__Consigne__:
D'après le texte extrait sur les débuts de Pelé, quel âge a-t-il lorsqu'il signe son premier contrat professionnel ?

Rapidement, il est repéré par Waldemar de Brito, un ancien international qui a pris part à la Coupe du monde de 1934. Ce mentor l’accompagne pour le présenter comme le futur « plus grand joueur du monde » aux dirigeants du Santos FC. Pelé qualifie de « modeste » le club avant son arrivée, ce qui est faux. Tout de blanc vêtus, les « Poissons » de la cité portuaire pauliste sont alors les doubles tenants du championnat régional de Sao Paulo, le plus prestigieux avec celui de Rio. L’immensité du pays, les problèmes de transport et l’absence de moyens financiers ne permettront pas de créer une ligue nationale avant 1971.

Pelé signe, en juin 1956, son premier contrat professionnel. Il n’est âgé que de 15 ans, et la prophétie de De Brito ne tarde pas à s’accomplir. Pour ses débuts avec l’équipe première de Santos, il s’illustre aussitôt par un but, le premier d’une multitude. Dix mois plus tard, en juillet 1957, il est convoqué en sélection nationale pour affronter l’ennemi argentin au Maracaña.

Là, il devient le plus jeune buteur qu’ait connu le football international. En tête des goleadores du championnat de Sao Paulo dès sa première saison, il s’apprête à découvrir un nouveau continent et à faire connaître son nom au monde entier. Malgré un genou douloureux, il est du voyage en Suède, qui organise la Coupe du monde en juin 1958.

En pénétrant sur la pelouse de Göteborg, pour le troisième match de poule des Auriverde, face à l’Union soviétique, Pelé devient, à 17 ans, le plus jeune participant de l’histoire du Mondial. Puis son plus jeune buteur, lorsqu’il délivre les siens en quarts de finale en brisant la résistance galloise (1-0). Enfin, son plus jeune finaliste et vainqueur en se contentant d’un doublé face aux Suédois (5-2). En demies, les Français de Kopa et Fontaine s’étaient vu infliger la même punition au score par la faute d’un triplé de l’attaquant.

__Données du corpus__:
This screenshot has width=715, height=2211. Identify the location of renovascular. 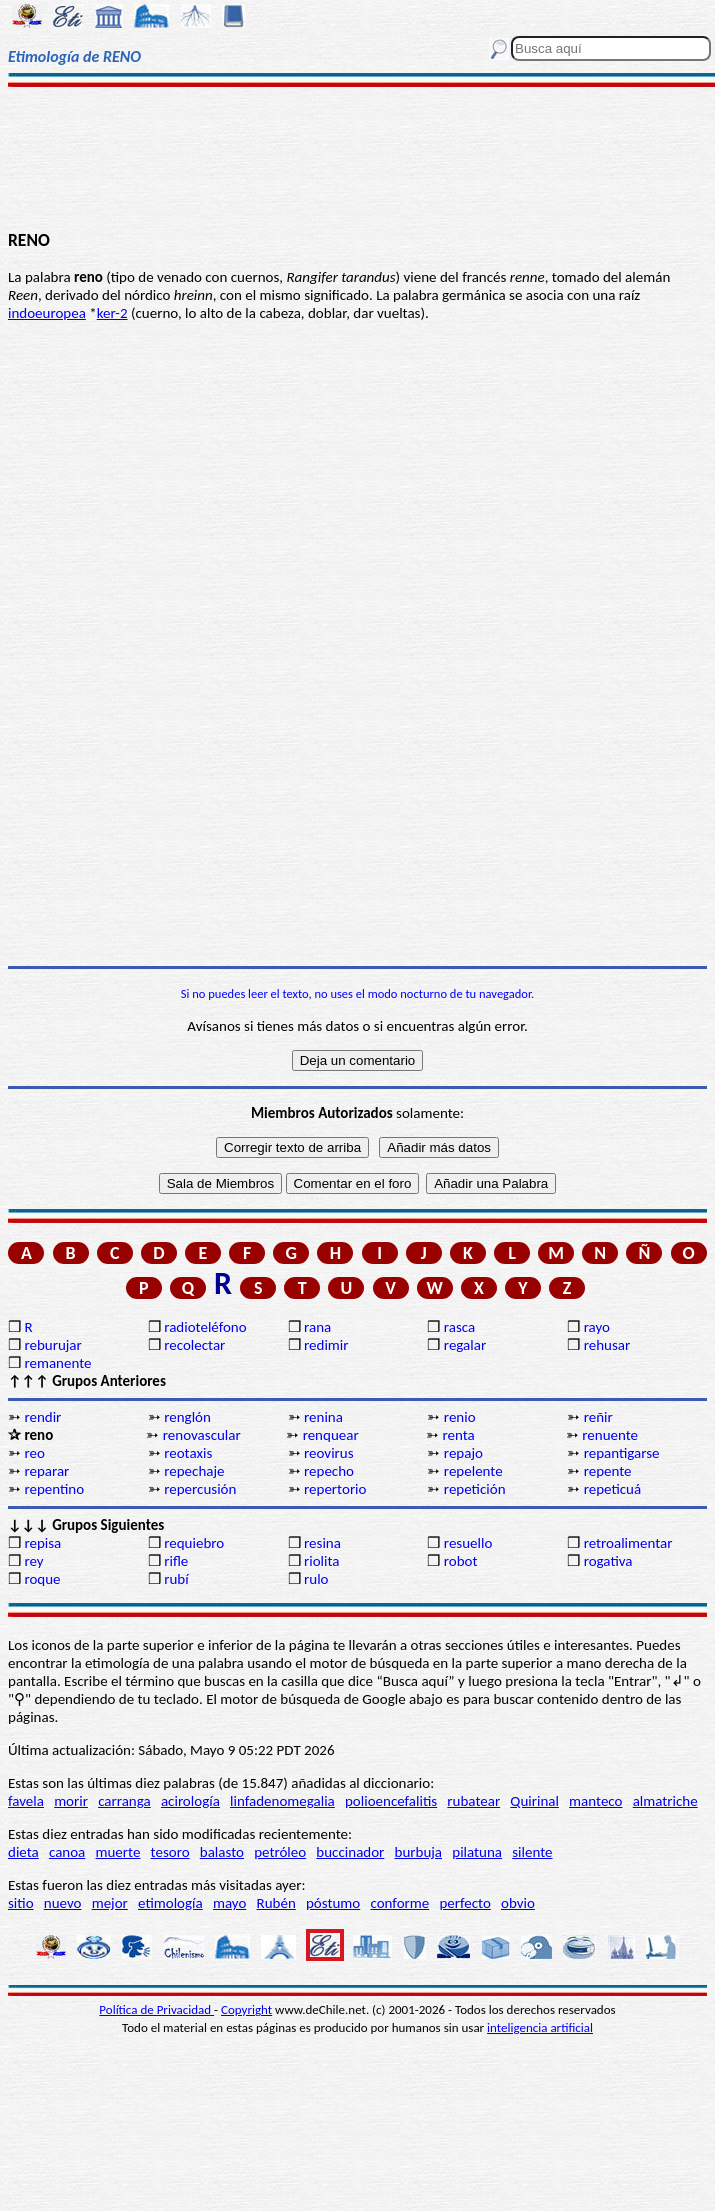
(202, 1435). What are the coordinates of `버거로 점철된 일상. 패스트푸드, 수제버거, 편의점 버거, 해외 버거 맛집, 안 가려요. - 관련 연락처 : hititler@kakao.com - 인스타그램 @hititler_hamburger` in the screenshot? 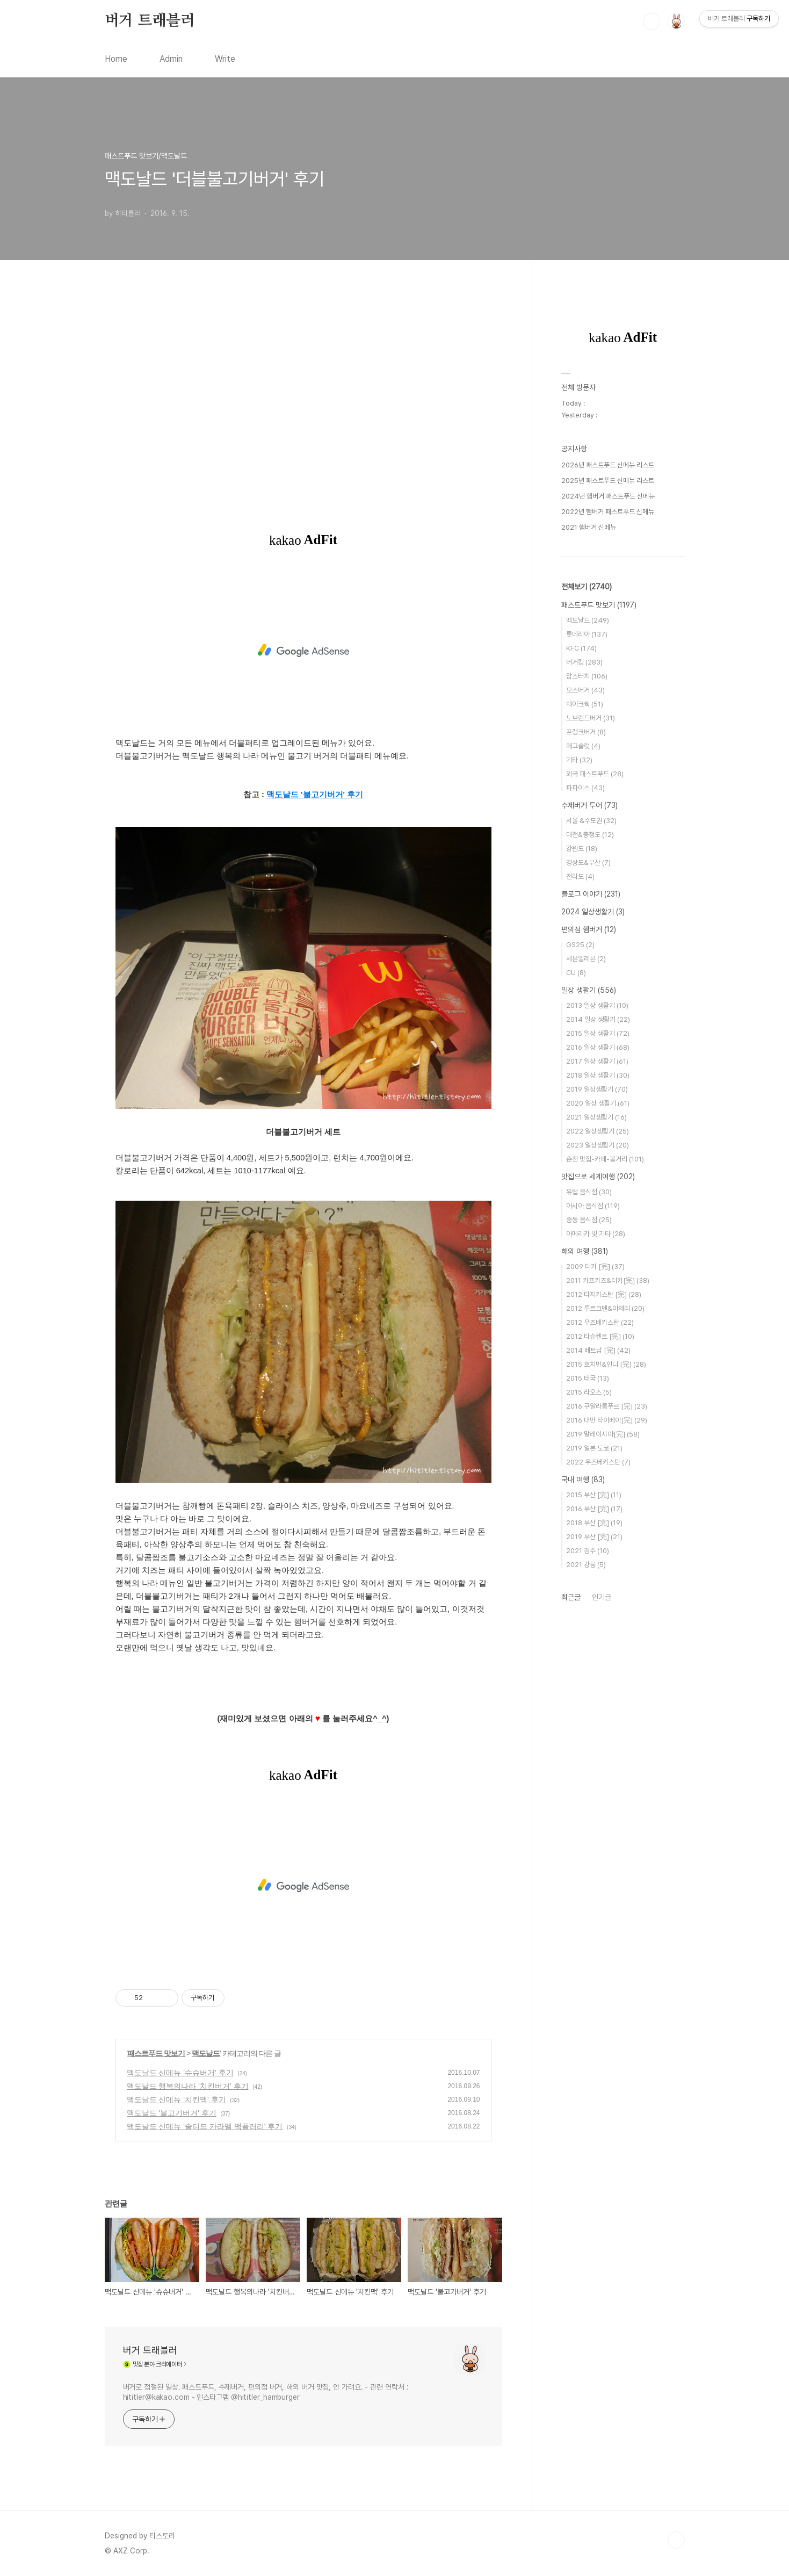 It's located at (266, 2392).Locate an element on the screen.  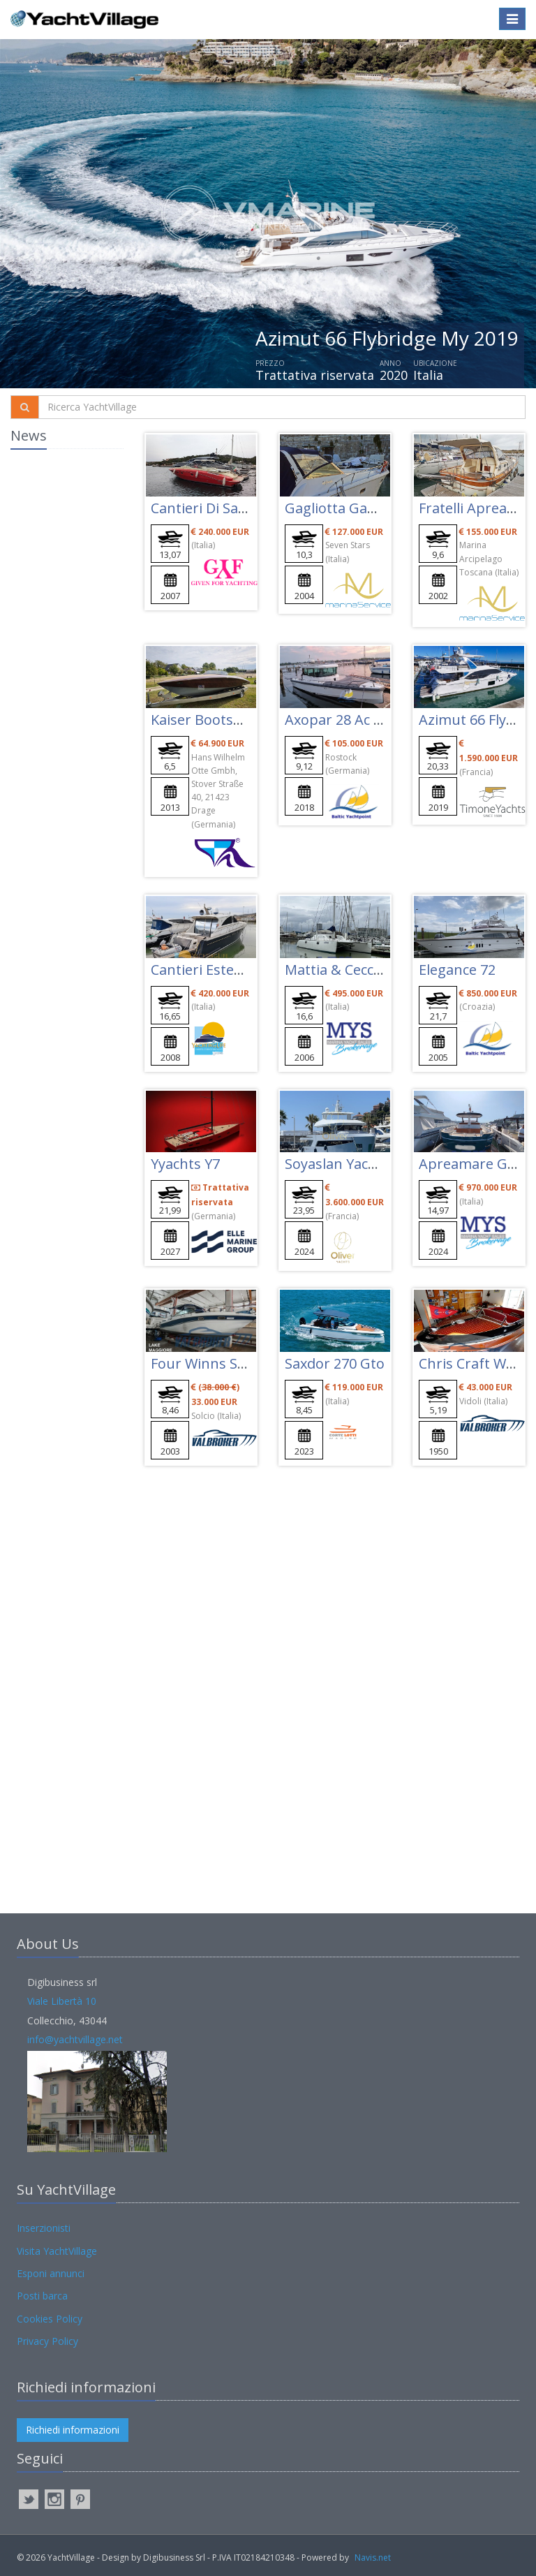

__Corrigé__:
Il n'a que 15 ans (en juin 1956).